Wednesday, February 15, 2012

Options – cash generator or money loser? Call Options

Before talking in more detail about ‘put options’, lets investigate the ‘call’ option with symbol RY C 21APR12 56.00.  The option premium lies somewhere between the bid and ask price (between $0.37 and $0.43 per option). With the continuous stream of incoming bids and asks in the option market, it often doesn’t take long that a bidder (buyer) and asker (seller) want the same price and the deal or trade will be executed.
Click on image to enlarge.
The bids and asks depends on the value of the option as perceived by the market participants. At the moment the above screen was valid, the value of the underlying shares of the Royal Bank traded at $53.60 per share. So the buyer of the above option would not want to exercise this option right away. After all, why would the buyer want to pay $56.00 for a share that currently can be bought in the stock market for $53.60. But chances are that within the next month or two, before April 21, 2012 the Royal Bank’s shares will trade at $56 or even higher. The buyer of the option speculates on the potential future stock price. Suppose the share price is trading on April 1, 2012 at $58.00, the option buyer then has the right to demand that the option writer sells the buyer a royal bank share for $56.00. As soon as the buyer receives the share, he sells this share for $58.00 and pockets the $2.00 price difference.

Let’s do the math. The call option buyer bought the option for say $0.47. He did not buy one option; he bought one contract for 100 shares. So the purchase price was 100x $0.47= $47 (we’re leaving commissions out for now).
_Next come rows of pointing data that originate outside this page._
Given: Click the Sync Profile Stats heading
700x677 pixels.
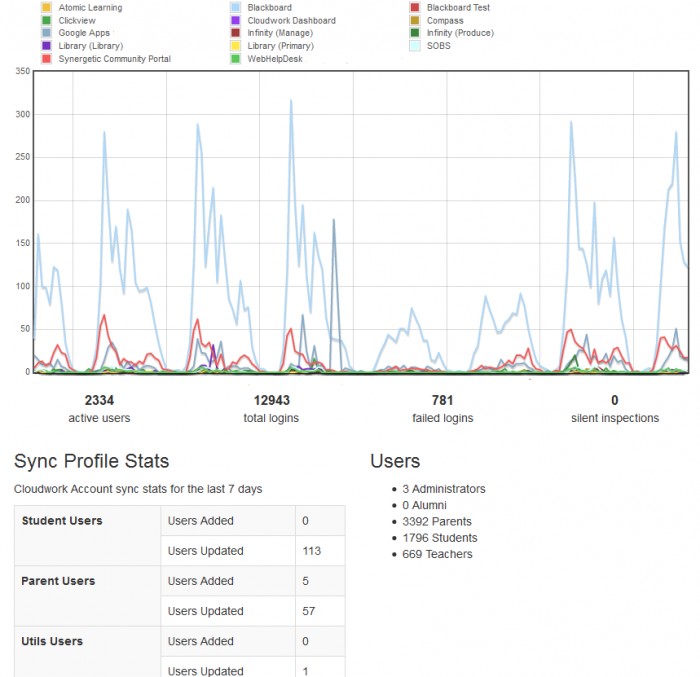Looking at the screenshot, I should coord(91,461).
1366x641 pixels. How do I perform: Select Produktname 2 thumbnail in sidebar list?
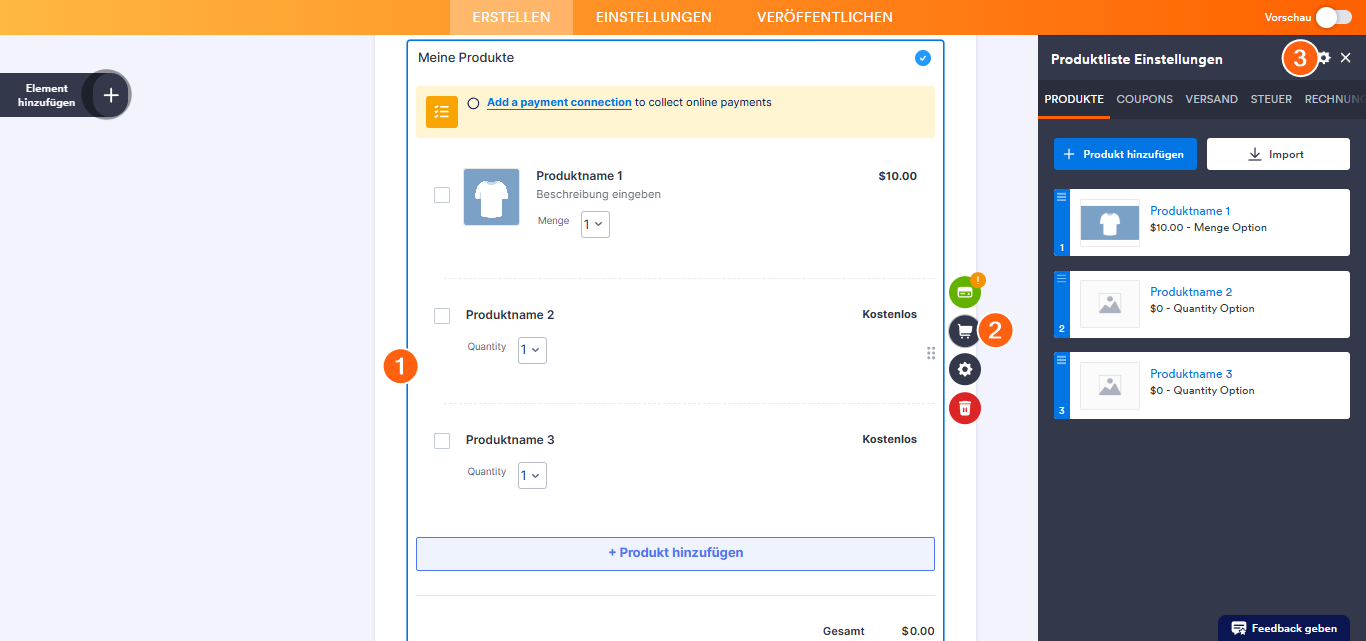(1109, 304)
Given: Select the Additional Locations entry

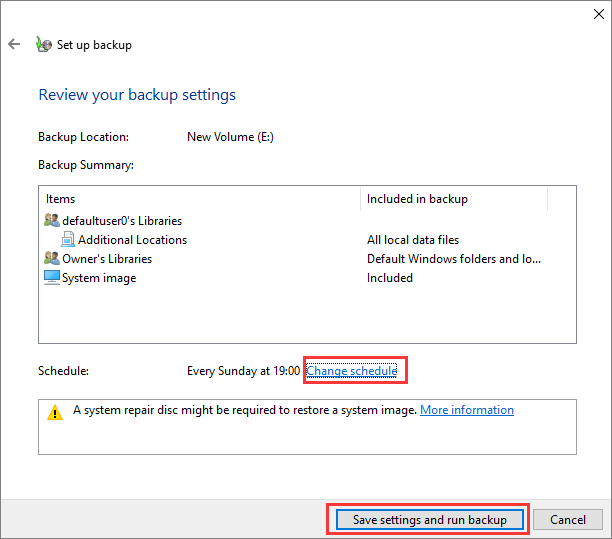Looking at the screenshot, I should point(132,240).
Next on April 2, he exercised the option and called his right to buy 100 royal bank shares for $56.00 each or a total price of $5,600. He then sells the shares immediately for $58.00 per share and makes a profit of $2 x 100 = $200 as return on his initial investment of $47.00 The option buyer made $200-47=$163 profit on $47.00 or 347% in less than 2 months; on an annualized basis his ROI is 2082%. Wow that is some profit!
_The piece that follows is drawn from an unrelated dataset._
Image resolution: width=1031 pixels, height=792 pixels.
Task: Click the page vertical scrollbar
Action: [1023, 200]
Now you may say, oh that poor option writer, he made only $47 dollars and he missed out on $200.  Booooohooooo!! Eh, wait a minute that is not entirely true. Remember that when the call option was sold, Royal Bank shares were priced at $53.60. So if the writer of the call at that day had also bought 100 shares of the Royal Bank, he would have paid $5360 minus the $47 he made or $5313. When his option was called some 2 months later, he received $56.00 per share or $5,600. Not only that. Since he owned the shares over those two months, the call option writer also received a dividend which currently is $2.16 per share per year or 0.54 cents per quarter or $54.00 for 100 shares. Thus the call option writer received $5654 for his shares which he bought for $5360 or $341 on an investment of $5360 in two months. That is a respectable ROI of 6.4% in two months or… 38.5% on an annual basis.
Now, let’s go one step further and use leverage! Our option writer borrowed the money to buy his Royal Bank shares at an annual interest rate of 7%. So he has to pay interest over 2 months: 7% x $5313 x 6/12 = $61.99. So the total investment was… $61.99 and the profit was $341.00 minus $61.99 = $279.02 or a 2 months ROI of $279.02 on an investment of… eh… zero? Yes on zero money invested. His ROI is infinite!